Very nice review man. I like your choice of music. Though I was a little surprised that you didn't use chantal kresviuk. None the less excellent review. I can't wait to try out the line driver in my chain.


----------



## 3.5max6spd

skylar112 said:


> Very nice review man. I like your choice of music. Though I was a little surprised that you didn't use chantal kresviuk. None the less excellent review. I can't wait to try out the line driver in my chain.


Thanks man. I'm saving her and a few other threats to evaluate some vocal tracks this weekend. 

How's the S44 working out in DM mode for ya?


----------



## weng

[email protected] said:


> Correct I am the TRU Distributor in the UK
> 
> But first I am a car audio enthusiast, I have been for over 14 years.
> 
> If I wasn't I wouldn't be running the business I run or working the hours I work, so if I wasn't an enthusiast, I wouldn't be the TRU distributor for the UK.
> 
> That's the point I was making, many people in the industry are first an foremost enthusiasts, and if it wasn't for those people the quality and availability of the more specialist products wouldn't be there for the enthusiast consumers.


Thanks for the acknowledgement. Almost everyone who read this forum is a car audio enthusiast.
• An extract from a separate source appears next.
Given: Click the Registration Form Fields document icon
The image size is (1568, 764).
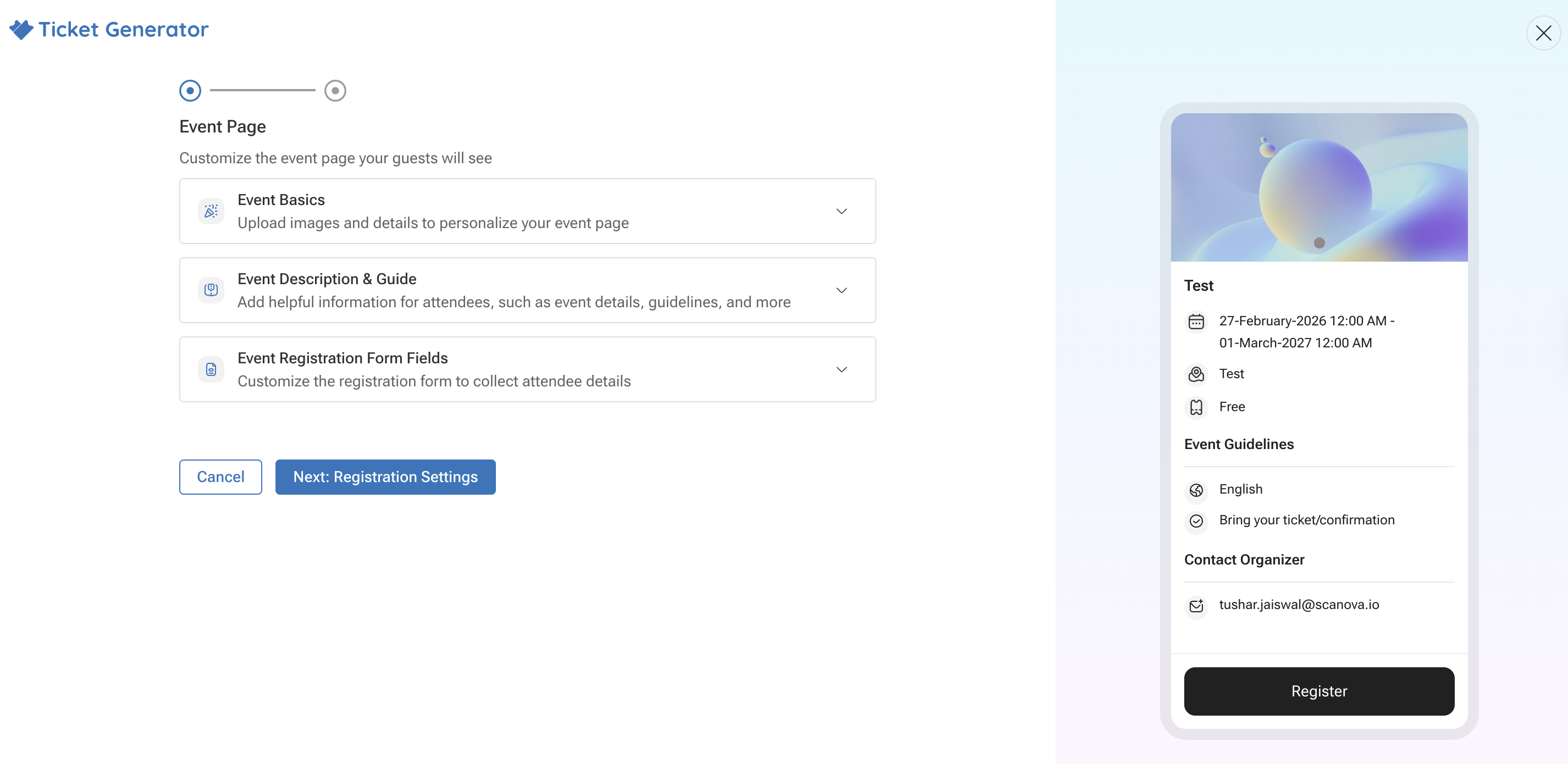Looking at the screenshot, I should (x=211, y=369).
Its beneficial to let the readers know your position. There is nothing wrong with a distributor putting forward his view though. 

Maybe Rudeboy said it better in another thread involving Tru :



Rudeboy said:


> How about people with company affiliations or vested interests in this discussion identify themselves. It's great that the parties involved know who they are, but to read a post and assume it is from a disinterested party only to find out that hidden axes are being ground doesn't cut it on a public forum. If you have money on the line, we have the right to know.


----------



## 3.5max6spd

A few impressions from tinkering over the weekend with the SSLD6 

This piece is quite interesting it turns out. So ok, other than the sweet experience of this analog piece not churning out alt whine or noise floor increase by simply being plugged in-which really its the way it should be with any piece of thoughtful engineering, I'm noticing some cool effects from its gain structure. Granted I've literally drove myself crazy plugging it in, unplugging it...to hear the amps direct, it was a bit puzzling yet exciting 

I have to say this piece certainly does its job well in actually lowering the noise floor(even on familiar recordings) but depending on the actual gain structure and its relationship to the amps, it adds its own sound quality to the mix. My guess here is that the gain on the SSLD6 is opening up more of the SSLD6's OP amps signature sound the more you use it. I feel odd claiming its night and day, but its most certainly notable. I'm no recording engineer, perhaps one could comment on it some as they would be more familiar with OP amps. Upon asking i was told by Dave Crigna the part used is Analog Device OP275.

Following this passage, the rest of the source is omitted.